Retirement Plan – A Three-Legged Stool

3LeggedStool_250A successful retirement plan has been compared to a three-legged stool: The government is one leg. Your employer is another leg. The third leg is you. Let's take a look at how the three legs work together.

1st Leg: Social Security

Social Security provides benefits for old age, survivors, and disability. Social Security benefits are funded by the payroll tax. Out of employee W-2 earnings, 6.25% is credited toward benefits. The employer match provides another 6.25%. The Social Security Act, passed in the 1930s, requires that employee and employer contributions be invested in U.S. Treasury bonds. Also, the fund is legally bound to be actuarially sound for 75 years. Over the years, Congress has deviated from the original statute.

Once contributions go into the U.S. Treasury, they are used to fund ongoing government operations. The Treasury issues a non-negotiable security to the Social Security Administration to keep track of the Treasury's obligation.

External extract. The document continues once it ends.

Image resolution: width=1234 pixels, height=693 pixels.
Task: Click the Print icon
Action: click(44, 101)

Social Security began as a pay-as-you-go plan. Retiree benefits were paid with current worker contributions. There were 15 workers supporting each retiree when Social Security began. Today, three workers support each retiree.

With an aging population, the number of workers supporting each retiree is expected to decline further. The solution to the challenges facing Social Security is beyond the scope of this writing. The important consideration is to evaluate the statement of benefits you receive each year and factor in possible future changes as part of your retirement planning.

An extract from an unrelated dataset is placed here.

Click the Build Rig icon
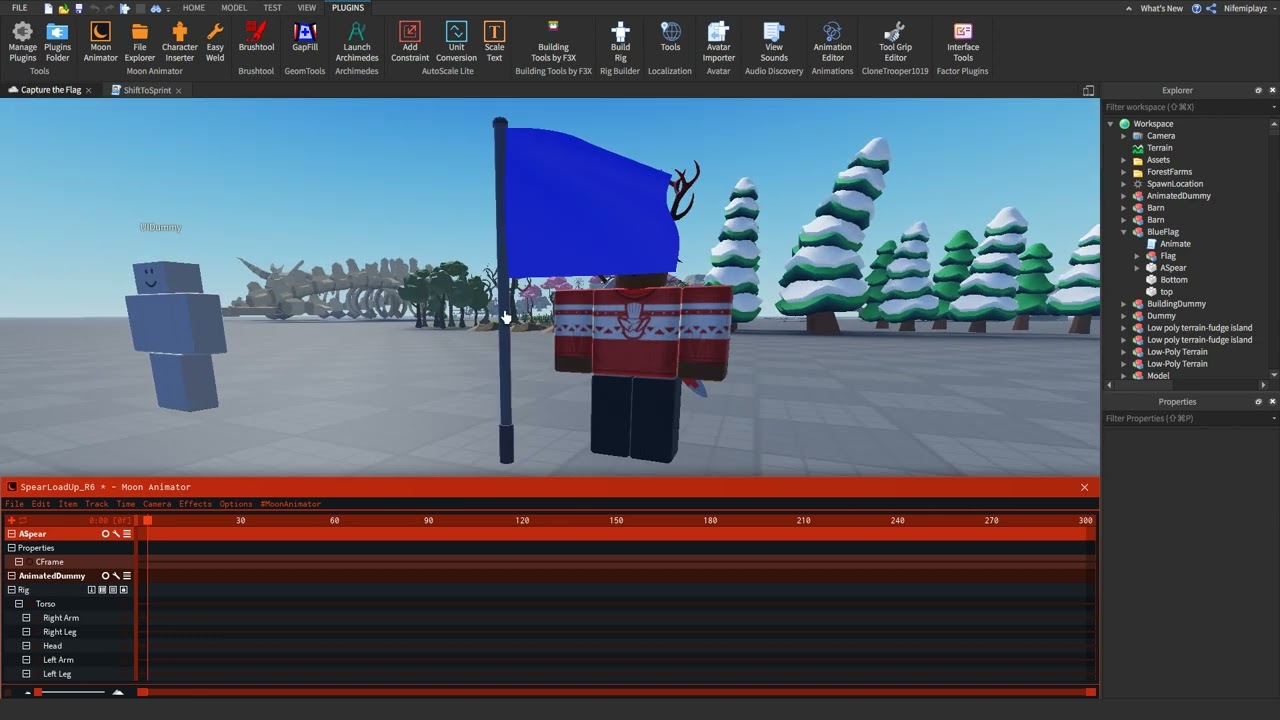 click(x=620, y=42)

There is a great deal of gloom and doom in regard to the future of Social Security. Be aware of the challenges that loom in the future, but don't let them become a cause of paralysis.

2nd Leg: Employer-Provided Retirement Plan

The second leg of successful retirement planning is your employer. The gold standard of retirement was the employer-sponsored pension. The employer paid the retiree a lifetime income, usually based on length of service. The pension benefit was defined to the retiree and carried on the employer’s books as a future obligation. Employers with successful pension plans made regular contributions to ensure the solvency of their pension plans.

The pension plan has been replaced by a plan regulated by IRS code 401k. A 401k plan receives an employee contribution and an employer match. The ultimate retirement benefit is unknown and depends on future investment earnings to increase the plan balance. Most 401k plans offer a variety of mutual funds that hopefully match an employee’s risk tolerance and retirement horizon. Investment returns could be excellent over one time period but then suffer during market downturns. Risk is borne by the employee. A 401k is an important component of a successful retirement but must be continually evaluated to maintain an acceptable balance of risk and reward. One piece of advice that applies universally: The employee should contribute a sufficient amount to his or her 401k to realize the maximum dollar match from the employer.

3rd Leg: Qualified/Unqualified Plans

The third and final leg in the successful retirement plan is you. You have several options: One set of options are known as qualified plans. Qualified plans include Individual Retirement Accounts (IRAs) and Simple Employee Pensions (SEPs). In a qualified plan, pre-tax dollars are put away.

The growth produced within the account grows tax-deferred; that is, gains are recognized but are not realized by you, so they are not taxed until withdrawn. Qualified plans have IRS rules for eligibility, annual limits, and withdrawals. Possibly, the biggest impact on your retirement is that all withdrawals from qualified plans are taxed as ordinary income. Therefore, after you pay any taxes on Social Security and your 401k distribution, you will pay tax on qualified plan withdrawals at your highest marginal rate.

Perhaps a better option is a non-qualified plan. You contribute after-tax dollars. Growth is not taxed until withdrawal.  However, you withdraw money only if you need it. There is no required minimum distribution. This is a powerful option. A non-qualified plan funded with an index annuity can give you some of Standard & Poor’s 500 growth without any downside risk. A non-qualified plan might also be funded with a life insurance contract. If the policy is structured properly, retirement income might be withdrawn as policy loans—which are tax free. There are some extremely important guidelines that must be followed to maintain tax-free status. However, a non-qualified retirement plan funded with an index universal life insurance contract can be a powerful third leg in the successful retirement.

Social Security is going to face challenges. The 401k and other market-dependent plans are subject to market loss. These are beyond your control. You own the third leg. Control what you can.